Stellantis wants to position itself as a global leader in car-sharing, using this step announced on Tuesday to expand its existing business in the area.
Share Now, the European market leader, allows customers to use smartphones for short-term rentals of cars including BMW, Mini, Mercedes, Smart and Fiat vehicles in cities.
The targets come a little more than a year after the merger of Fiat Chrysler and PSA Group to form a sprawling manufacturer of 14 brands with nameplates such as Jeep, Peugeot and Fiat to add scale in the EV and autonomous driving shift.
The sale marks another step in reshaping mobility offerings for BMW and Mercedes, which combined their respective services in 2018 to take on providers like Uber Technologies and save costs.
The German automakers’ decision to ditch the car-sharing service underscores the challenges faced in making such offerings profitable without the requisite scale.
BMW and Mercedes started car-sharing in 2011 and 2008, respectively, as a way to get younger buyers to try their brands and keep up with changing mobility needs in cities.
Share Now is the European market leader and has added longer term rental options beyond using vehicles by the minute with help from a smartphone app.
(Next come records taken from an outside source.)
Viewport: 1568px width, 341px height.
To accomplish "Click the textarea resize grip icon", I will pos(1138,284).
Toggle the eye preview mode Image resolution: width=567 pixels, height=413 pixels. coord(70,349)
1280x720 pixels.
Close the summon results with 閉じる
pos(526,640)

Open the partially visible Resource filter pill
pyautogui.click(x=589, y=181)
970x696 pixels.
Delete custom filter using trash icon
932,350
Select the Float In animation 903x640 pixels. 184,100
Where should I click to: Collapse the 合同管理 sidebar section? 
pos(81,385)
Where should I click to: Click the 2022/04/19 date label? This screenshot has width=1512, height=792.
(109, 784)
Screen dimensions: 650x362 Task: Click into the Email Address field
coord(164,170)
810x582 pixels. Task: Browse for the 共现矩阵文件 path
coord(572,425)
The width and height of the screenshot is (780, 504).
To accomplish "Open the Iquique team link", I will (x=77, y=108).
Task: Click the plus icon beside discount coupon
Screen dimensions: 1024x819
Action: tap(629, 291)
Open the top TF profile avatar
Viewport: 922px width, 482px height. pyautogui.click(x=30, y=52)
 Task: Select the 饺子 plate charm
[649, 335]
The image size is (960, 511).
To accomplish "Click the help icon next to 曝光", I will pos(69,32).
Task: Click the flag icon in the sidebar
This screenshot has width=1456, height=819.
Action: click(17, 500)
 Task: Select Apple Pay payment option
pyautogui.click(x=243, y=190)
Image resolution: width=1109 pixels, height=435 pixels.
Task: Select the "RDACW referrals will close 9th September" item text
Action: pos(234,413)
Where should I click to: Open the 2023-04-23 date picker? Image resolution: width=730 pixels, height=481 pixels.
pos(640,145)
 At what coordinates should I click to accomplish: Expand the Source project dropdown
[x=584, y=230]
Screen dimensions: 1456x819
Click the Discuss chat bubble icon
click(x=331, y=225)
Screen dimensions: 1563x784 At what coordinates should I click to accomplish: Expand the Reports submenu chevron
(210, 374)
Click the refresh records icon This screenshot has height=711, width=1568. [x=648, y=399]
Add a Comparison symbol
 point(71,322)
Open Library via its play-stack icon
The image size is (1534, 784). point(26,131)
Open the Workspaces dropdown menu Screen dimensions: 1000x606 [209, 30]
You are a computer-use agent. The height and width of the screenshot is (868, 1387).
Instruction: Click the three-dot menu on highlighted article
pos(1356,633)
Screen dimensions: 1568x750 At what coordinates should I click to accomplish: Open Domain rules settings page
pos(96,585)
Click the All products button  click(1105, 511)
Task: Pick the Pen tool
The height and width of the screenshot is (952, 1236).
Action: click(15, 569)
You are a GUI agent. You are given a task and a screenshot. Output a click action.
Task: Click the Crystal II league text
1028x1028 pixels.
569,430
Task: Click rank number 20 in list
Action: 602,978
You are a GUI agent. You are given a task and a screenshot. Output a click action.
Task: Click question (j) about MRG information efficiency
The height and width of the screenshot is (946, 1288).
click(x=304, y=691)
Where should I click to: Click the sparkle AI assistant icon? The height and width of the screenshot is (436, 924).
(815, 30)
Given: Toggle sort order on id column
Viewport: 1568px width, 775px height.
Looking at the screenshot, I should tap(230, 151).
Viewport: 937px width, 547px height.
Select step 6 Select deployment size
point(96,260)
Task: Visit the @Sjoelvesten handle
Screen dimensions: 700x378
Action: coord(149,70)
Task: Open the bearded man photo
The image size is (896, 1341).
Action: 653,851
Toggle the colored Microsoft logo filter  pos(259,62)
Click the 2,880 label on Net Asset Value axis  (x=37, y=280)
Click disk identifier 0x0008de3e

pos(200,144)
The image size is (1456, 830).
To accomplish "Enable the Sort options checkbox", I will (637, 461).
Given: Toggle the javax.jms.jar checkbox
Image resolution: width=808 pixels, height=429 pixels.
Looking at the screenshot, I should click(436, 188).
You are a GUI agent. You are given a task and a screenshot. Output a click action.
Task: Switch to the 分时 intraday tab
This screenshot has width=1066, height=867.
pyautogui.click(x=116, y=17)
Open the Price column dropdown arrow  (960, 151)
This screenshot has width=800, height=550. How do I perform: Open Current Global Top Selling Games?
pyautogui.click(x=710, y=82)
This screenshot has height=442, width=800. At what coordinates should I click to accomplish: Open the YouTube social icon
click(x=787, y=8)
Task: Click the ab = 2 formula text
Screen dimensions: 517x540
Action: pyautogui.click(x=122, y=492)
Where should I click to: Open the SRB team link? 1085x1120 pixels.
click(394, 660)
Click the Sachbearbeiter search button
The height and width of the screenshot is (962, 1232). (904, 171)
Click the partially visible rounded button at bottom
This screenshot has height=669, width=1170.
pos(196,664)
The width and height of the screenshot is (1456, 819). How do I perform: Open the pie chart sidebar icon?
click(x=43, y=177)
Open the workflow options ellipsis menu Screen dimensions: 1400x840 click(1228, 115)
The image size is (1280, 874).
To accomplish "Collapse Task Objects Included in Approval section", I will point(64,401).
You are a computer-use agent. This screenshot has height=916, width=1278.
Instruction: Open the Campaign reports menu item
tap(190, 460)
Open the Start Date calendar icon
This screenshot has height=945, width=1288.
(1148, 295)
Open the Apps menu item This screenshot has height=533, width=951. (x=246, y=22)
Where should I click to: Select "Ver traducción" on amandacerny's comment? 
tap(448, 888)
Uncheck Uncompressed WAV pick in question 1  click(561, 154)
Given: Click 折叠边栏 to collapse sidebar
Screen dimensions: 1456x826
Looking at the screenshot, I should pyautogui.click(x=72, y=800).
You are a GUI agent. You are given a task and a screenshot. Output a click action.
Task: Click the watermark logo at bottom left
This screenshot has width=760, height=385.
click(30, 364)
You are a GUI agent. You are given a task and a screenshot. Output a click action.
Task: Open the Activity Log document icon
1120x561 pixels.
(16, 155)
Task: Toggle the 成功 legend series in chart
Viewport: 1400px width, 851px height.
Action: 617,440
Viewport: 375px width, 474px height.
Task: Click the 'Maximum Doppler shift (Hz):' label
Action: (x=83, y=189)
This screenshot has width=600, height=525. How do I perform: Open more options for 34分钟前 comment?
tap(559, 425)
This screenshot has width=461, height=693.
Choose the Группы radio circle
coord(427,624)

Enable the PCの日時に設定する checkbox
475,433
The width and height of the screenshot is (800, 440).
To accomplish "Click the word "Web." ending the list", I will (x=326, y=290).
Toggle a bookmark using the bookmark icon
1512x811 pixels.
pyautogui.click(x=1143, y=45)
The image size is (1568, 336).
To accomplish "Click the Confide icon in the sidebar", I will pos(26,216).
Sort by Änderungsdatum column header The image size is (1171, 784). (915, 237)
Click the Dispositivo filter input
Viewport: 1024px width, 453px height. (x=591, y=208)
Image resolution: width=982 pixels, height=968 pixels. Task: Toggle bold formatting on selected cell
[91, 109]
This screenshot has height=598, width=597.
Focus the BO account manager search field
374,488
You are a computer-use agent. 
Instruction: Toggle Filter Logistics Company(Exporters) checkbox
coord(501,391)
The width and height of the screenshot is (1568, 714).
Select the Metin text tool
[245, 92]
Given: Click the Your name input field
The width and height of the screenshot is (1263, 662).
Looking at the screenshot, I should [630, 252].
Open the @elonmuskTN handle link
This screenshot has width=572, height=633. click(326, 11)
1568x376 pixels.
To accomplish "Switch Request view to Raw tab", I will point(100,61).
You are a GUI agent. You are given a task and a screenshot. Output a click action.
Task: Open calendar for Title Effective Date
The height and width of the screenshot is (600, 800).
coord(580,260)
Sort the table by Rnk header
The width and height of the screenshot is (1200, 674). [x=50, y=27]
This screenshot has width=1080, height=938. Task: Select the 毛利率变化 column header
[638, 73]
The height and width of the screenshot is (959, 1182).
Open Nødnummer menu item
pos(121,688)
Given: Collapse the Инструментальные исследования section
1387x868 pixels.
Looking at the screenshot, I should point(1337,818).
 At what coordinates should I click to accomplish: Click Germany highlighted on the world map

But it has struggled to turn a profit.
While the companies didn’t disclose the price, Juergen Pieper, an analyst at Bankhaus Metzler, said it would likely be less than $525 million, and perhaps about $262 million.
Italian daily la Repubblica said the deal was worth about $105 million.
Pieper estimates Share Now has lost around 200 million euros annually. “Maybe Stellantis, with its low financial investment and a leaner cost structure, can make more out of it,” Pieper said.